The surviving malnourished horse, Seamus, was taken to Pony Tails Rescue in Honesdale, Pennsylvania. Lorie Brinkworth, a 25-year horse trainer and racetrack assistant veterinarian from Pony Tails Rescue described Seamus’ condition. She said, “His backbone was sticking up with protruding hip bones and rib cage clearly visible.” Brinkworth said that Seamus’ teeth were dark and discolored and his molars had sharp edges that prevented him from eating. Brinkworth said that Seamus’ breath smelled of manure and he actually ate his own manure for three weeks after arriving at the rescue.
The owner of the Goshen farm, Jeanne Ryan, is facing felony charges in connection with starving her horses to death. Prosecutors claim that Ryan kept her horses confined without enough food and water. Ryan faces 10 counts of felony aggravated animal cruelty and 10 misdemeanor cruelty. Ryan is a former NYPD officer. She faces up to one year in jail.
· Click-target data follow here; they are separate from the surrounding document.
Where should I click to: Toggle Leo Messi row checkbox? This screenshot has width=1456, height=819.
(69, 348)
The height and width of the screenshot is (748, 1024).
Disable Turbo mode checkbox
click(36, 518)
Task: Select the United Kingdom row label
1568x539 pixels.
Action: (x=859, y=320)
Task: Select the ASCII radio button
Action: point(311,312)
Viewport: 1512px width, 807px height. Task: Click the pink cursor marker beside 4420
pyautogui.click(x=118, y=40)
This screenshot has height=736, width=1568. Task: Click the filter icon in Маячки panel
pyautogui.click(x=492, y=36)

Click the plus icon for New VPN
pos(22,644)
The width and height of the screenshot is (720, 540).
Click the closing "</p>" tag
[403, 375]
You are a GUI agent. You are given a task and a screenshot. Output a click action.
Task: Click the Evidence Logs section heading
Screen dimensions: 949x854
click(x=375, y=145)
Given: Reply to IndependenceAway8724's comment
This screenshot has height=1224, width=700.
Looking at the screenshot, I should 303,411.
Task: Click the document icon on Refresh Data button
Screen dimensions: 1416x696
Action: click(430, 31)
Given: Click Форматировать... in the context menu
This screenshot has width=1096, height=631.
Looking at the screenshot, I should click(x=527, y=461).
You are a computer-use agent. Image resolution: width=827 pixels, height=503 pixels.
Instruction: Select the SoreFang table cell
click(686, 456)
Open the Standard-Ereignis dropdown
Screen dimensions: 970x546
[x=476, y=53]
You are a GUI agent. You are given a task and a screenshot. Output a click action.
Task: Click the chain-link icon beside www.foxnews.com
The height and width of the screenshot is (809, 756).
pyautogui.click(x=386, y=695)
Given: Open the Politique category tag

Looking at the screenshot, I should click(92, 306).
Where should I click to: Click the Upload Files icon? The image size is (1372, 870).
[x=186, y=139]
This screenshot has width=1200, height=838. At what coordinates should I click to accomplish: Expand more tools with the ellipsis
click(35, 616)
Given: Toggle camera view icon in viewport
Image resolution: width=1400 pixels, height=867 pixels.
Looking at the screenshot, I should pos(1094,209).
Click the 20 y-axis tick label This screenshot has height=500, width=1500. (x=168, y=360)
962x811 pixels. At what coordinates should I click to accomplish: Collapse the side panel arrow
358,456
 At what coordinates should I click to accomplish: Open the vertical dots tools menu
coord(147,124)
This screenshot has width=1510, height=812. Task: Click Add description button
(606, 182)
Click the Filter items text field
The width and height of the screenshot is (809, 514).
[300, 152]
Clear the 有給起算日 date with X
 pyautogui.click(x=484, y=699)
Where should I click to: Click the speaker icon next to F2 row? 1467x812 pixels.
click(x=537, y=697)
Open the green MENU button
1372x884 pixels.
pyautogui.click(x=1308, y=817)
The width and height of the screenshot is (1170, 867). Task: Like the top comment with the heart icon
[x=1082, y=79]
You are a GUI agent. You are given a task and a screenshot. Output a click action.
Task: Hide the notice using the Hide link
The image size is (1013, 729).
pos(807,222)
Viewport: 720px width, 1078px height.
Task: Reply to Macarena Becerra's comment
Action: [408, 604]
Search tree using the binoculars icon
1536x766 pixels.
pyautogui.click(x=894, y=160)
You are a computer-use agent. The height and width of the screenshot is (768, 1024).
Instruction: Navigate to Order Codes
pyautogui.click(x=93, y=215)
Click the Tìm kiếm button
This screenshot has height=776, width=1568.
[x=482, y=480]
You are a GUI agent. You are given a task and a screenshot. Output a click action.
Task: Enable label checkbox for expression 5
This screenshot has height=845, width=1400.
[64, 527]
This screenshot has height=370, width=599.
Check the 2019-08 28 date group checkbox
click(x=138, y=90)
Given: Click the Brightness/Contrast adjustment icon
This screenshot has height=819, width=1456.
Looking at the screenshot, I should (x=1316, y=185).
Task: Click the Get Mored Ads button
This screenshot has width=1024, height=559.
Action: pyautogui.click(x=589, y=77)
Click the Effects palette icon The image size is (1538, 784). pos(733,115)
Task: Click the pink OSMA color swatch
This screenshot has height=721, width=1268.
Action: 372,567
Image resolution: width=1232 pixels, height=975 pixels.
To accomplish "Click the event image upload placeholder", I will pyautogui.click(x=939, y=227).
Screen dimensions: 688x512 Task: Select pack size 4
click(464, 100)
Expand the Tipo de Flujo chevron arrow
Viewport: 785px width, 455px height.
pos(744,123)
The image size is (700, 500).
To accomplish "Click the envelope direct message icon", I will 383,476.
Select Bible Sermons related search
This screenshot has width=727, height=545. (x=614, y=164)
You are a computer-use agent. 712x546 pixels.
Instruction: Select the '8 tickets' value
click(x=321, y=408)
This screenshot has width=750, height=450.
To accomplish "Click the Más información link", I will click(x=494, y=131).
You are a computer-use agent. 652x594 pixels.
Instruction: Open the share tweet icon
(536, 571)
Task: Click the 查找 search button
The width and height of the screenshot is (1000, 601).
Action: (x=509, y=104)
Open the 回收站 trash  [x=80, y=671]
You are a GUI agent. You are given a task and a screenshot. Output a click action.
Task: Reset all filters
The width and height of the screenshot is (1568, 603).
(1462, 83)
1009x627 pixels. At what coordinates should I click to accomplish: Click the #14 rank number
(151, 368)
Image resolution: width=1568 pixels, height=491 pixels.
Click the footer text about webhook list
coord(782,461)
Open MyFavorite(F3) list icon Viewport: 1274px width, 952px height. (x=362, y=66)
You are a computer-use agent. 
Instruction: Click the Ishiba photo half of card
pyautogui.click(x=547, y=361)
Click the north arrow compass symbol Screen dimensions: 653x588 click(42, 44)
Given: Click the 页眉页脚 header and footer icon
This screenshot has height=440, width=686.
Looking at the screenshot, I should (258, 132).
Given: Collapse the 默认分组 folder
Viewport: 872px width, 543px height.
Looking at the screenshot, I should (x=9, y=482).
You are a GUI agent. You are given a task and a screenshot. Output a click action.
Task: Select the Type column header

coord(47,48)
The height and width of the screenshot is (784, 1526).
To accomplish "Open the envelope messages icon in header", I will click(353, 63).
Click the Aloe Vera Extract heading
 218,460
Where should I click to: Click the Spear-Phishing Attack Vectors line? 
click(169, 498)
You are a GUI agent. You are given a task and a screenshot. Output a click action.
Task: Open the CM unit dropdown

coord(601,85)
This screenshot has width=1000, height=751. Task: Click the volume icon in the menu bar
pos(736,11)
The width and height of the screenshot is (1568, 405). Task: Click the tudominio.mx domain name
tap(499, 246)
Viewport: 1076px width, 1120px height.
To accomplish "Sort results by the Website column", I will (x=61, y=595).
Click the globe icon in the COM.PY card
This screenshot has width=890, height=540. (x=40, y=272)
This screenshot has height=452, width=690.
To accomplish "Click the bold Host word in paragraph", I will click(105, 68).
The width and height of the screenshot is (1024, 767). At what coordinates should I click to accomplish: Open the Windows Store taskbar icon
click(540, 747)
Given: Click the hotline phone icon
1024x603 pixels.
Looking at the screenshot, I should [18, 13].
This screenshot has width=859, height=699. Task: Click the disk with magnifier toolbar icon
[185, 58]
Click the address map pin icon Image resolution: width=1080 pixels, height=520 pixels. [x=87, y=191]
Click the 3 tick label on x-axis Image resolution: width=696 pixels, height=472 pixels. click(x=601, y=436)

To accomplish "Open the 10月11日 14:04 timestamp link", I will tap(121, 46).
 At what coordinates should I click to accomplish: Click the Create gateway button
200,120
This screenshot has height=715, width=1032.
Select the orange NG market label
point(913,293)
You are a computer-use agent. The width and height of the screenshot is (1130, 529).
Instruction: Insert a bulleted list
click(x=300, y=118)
Ryan’s attorney, Michael Sussman, argues that Ryan’s son, James McSwigin, had agreed to care for the horses, but had failed to do so. McSwigin acknowledged that he received multiple texts from his mother in February 2017 that told him to give the horses food and water. James McSwigin’s fiance, Erika Pohja, testified that McSwigin let his mother know that the horses were getting skinny, but Ryan told him that she could make the hay stretch and sell some of the horses.
The prosecution called Dr. Jennifer Rosati, a forensic entomologist, to testify at trial. Dr. Rosati examined the insects that were found near and on the horse carcasses. Rosati testified that she found pupal casings from three different species of blowflies in one of the barn stalls. Pupal casings are what is left behind when developed larvae become flies. Rosati took into account the life cycles of blowflies, weather conditions, seasons, and the advanced state of decay of the horses to determine that the blowflies laid their eggs between April 26, 2017 and June 10, 2017. Rosati was also able to determine that one of the horses died wearing a bridle.
Under questioning by prosecution, Rosati confirmed that the evidence that she found was consistent with the horses dying in late 2016 and being left in the barn. On cross-examination, Rosati stated that the horses could have also died as late as March 2017.